**Your objective**
Print the data word for word from its first line through the line containing "Action: coord(601,36)", including that line. Leave the pictures out.

=-=-=-=-=

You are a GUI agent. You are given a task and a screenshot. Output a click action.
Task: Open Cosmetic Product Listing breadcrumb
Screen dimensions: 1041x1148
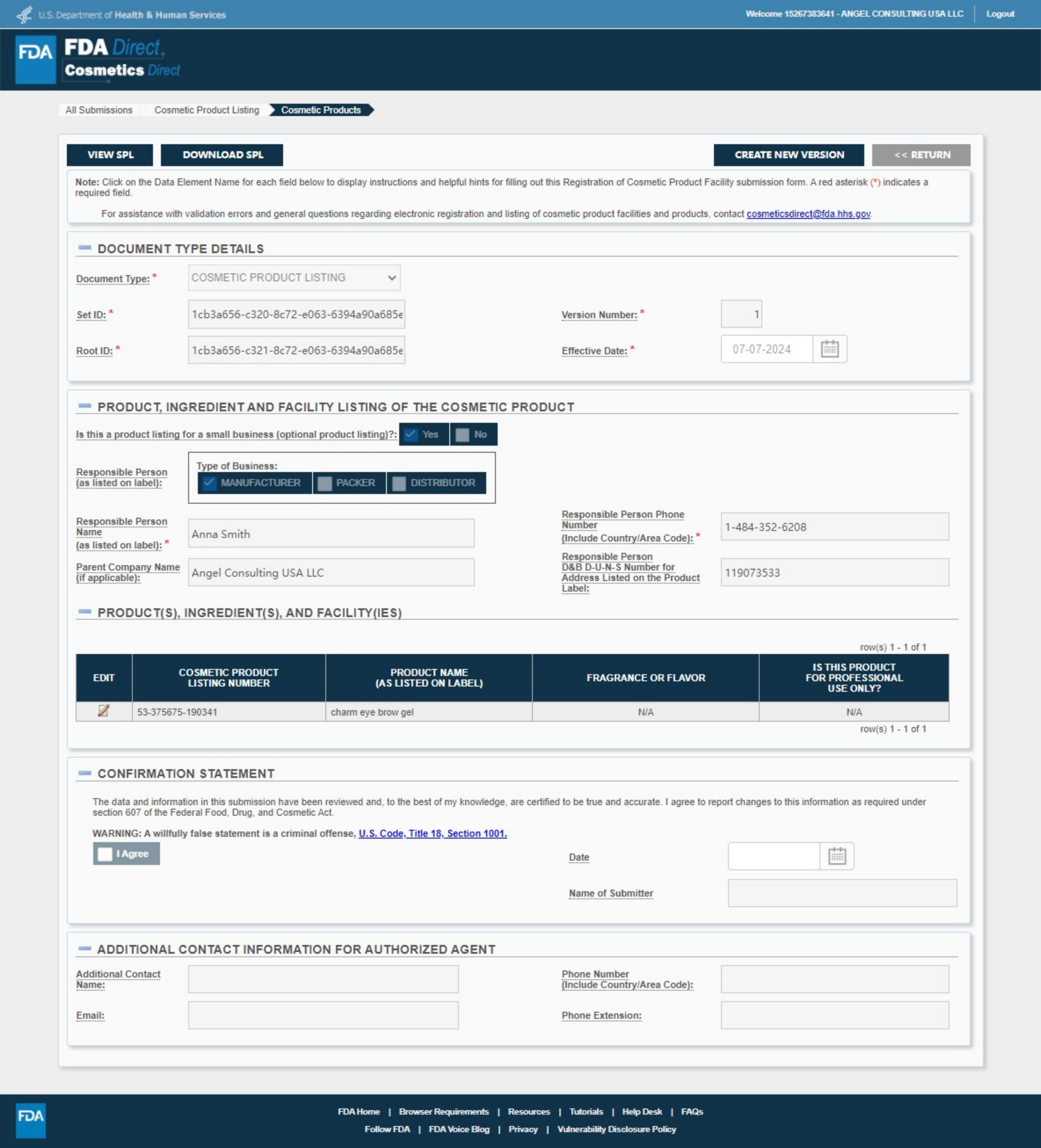tap(207, 110)
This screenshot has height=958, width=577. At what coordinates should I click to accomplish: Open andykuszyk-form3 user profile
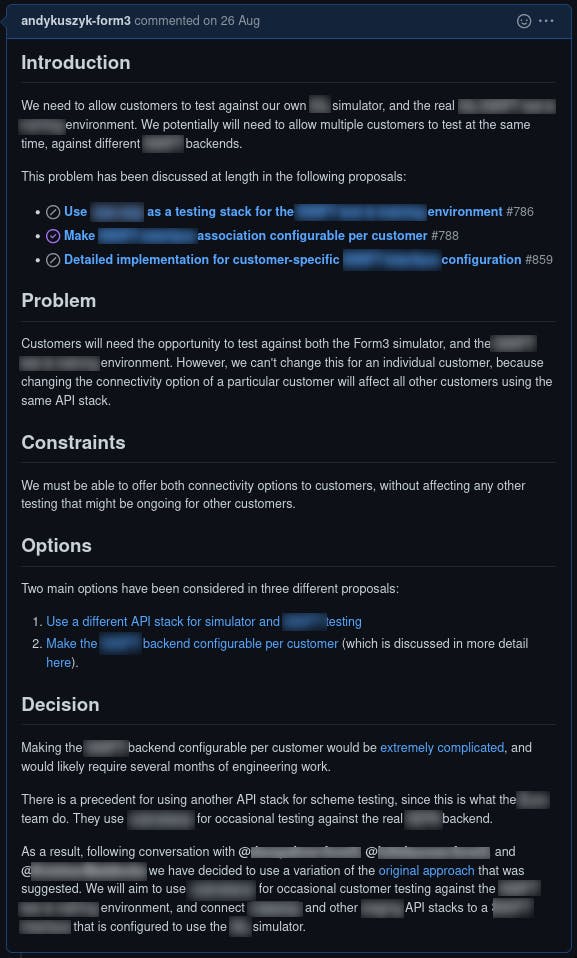point(76,21)
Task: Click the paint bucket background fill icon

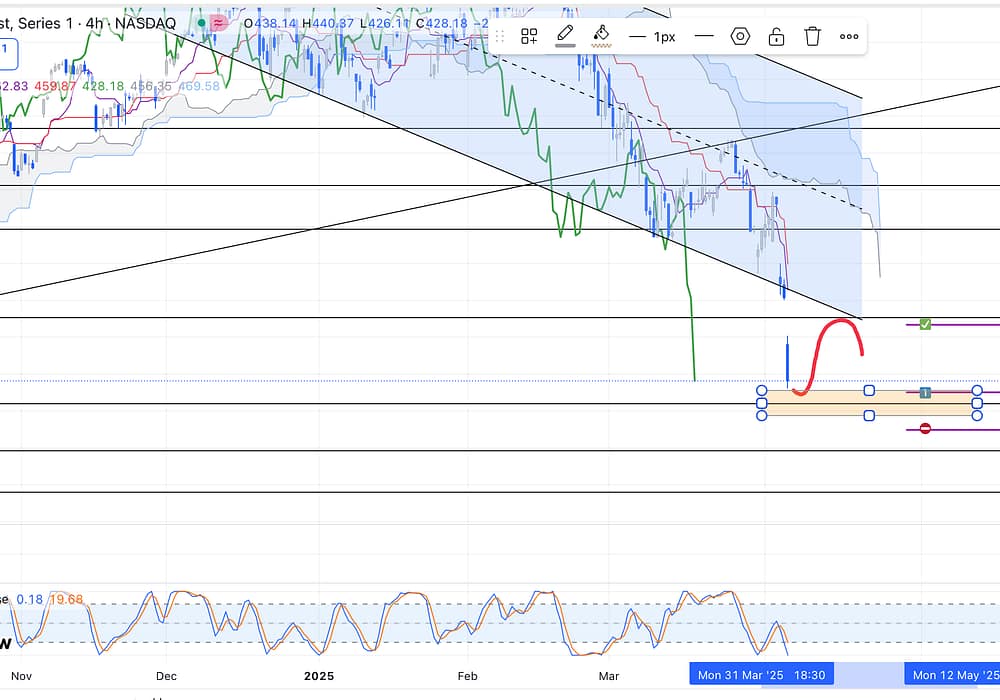Action: coord(601,36)
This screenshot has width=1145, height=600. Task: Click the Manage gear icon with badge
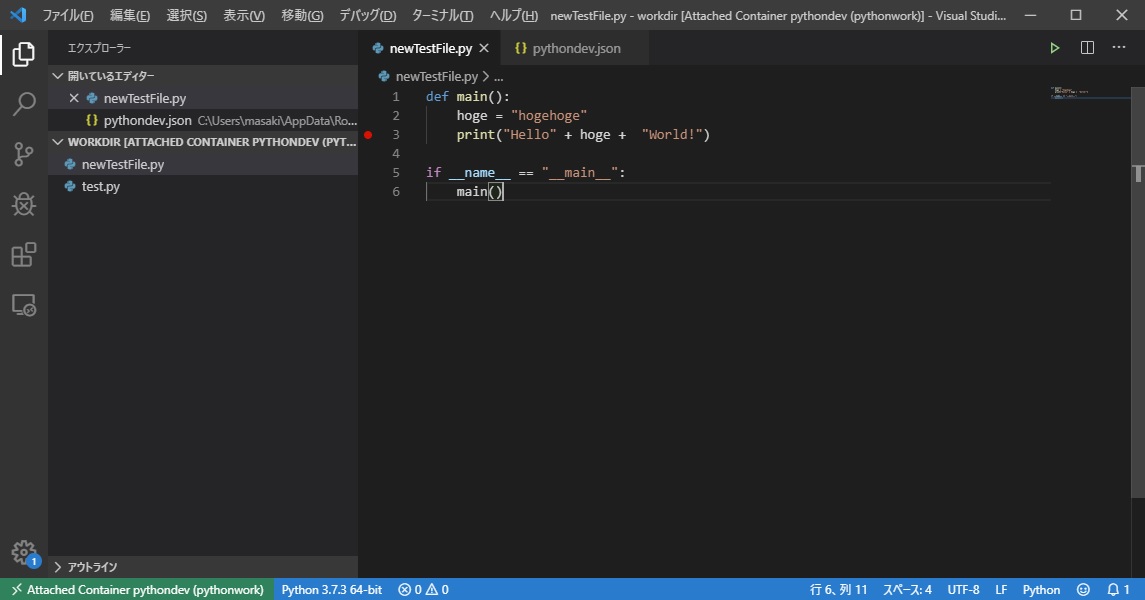[x=22, y=551]
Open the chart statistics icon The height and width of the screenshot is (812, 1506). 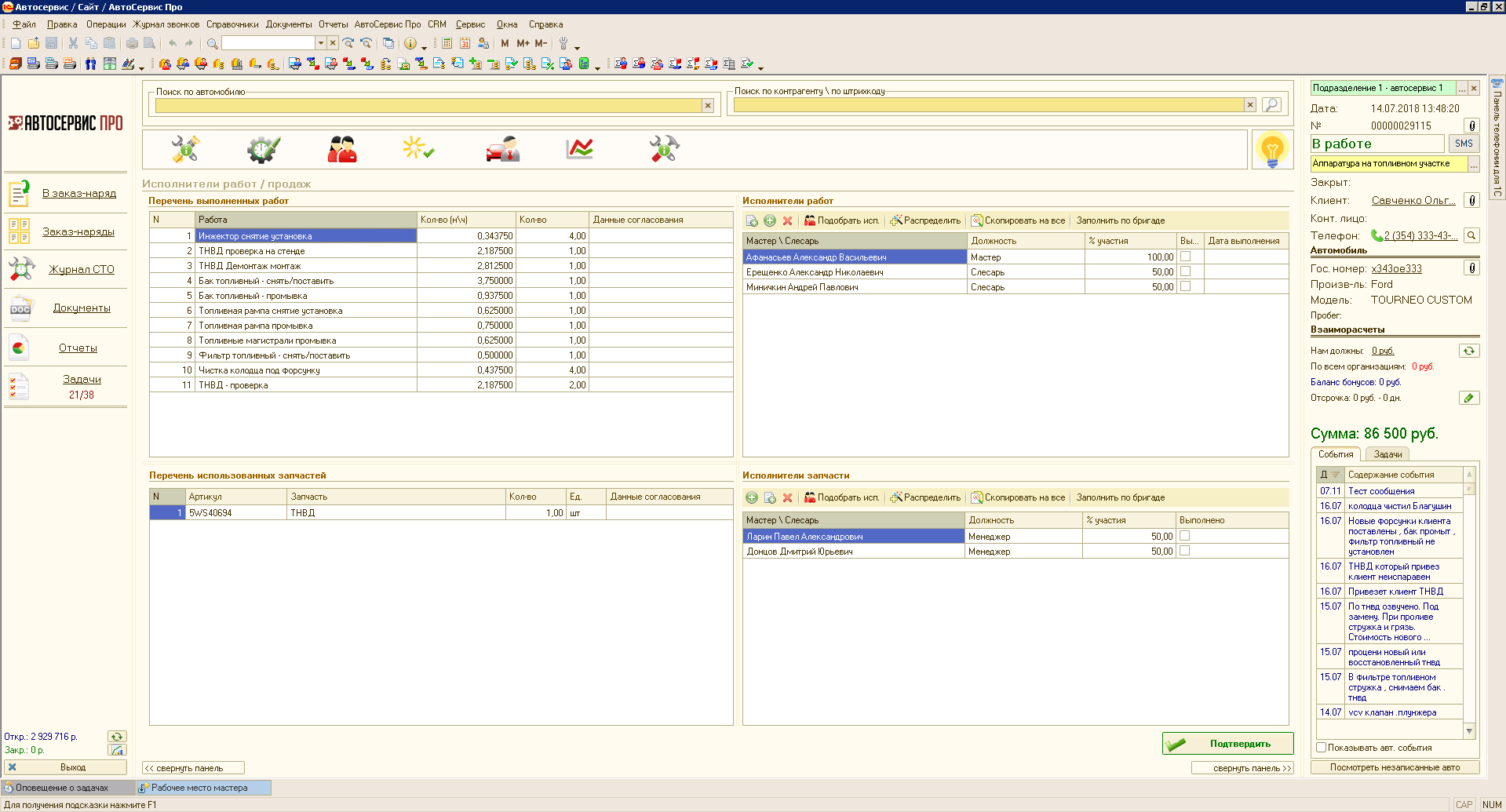click(579, 148)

=-=-=-=-=

**Exercise response**
You are a GUI agent. You are given a task and a screenshot. Output a click action.
Task: Open Cosmetic Product Listing breadcrumb
Screen dimensions: 1041x1148
tap(207, 110)
This screenshot has height=958, width=577. At what coordinates should I click to accomplish: Open andykuszyk-form3 user profile
point(76,21)
Task: Click the paint bucket background fill icon

Action: coord(601,36)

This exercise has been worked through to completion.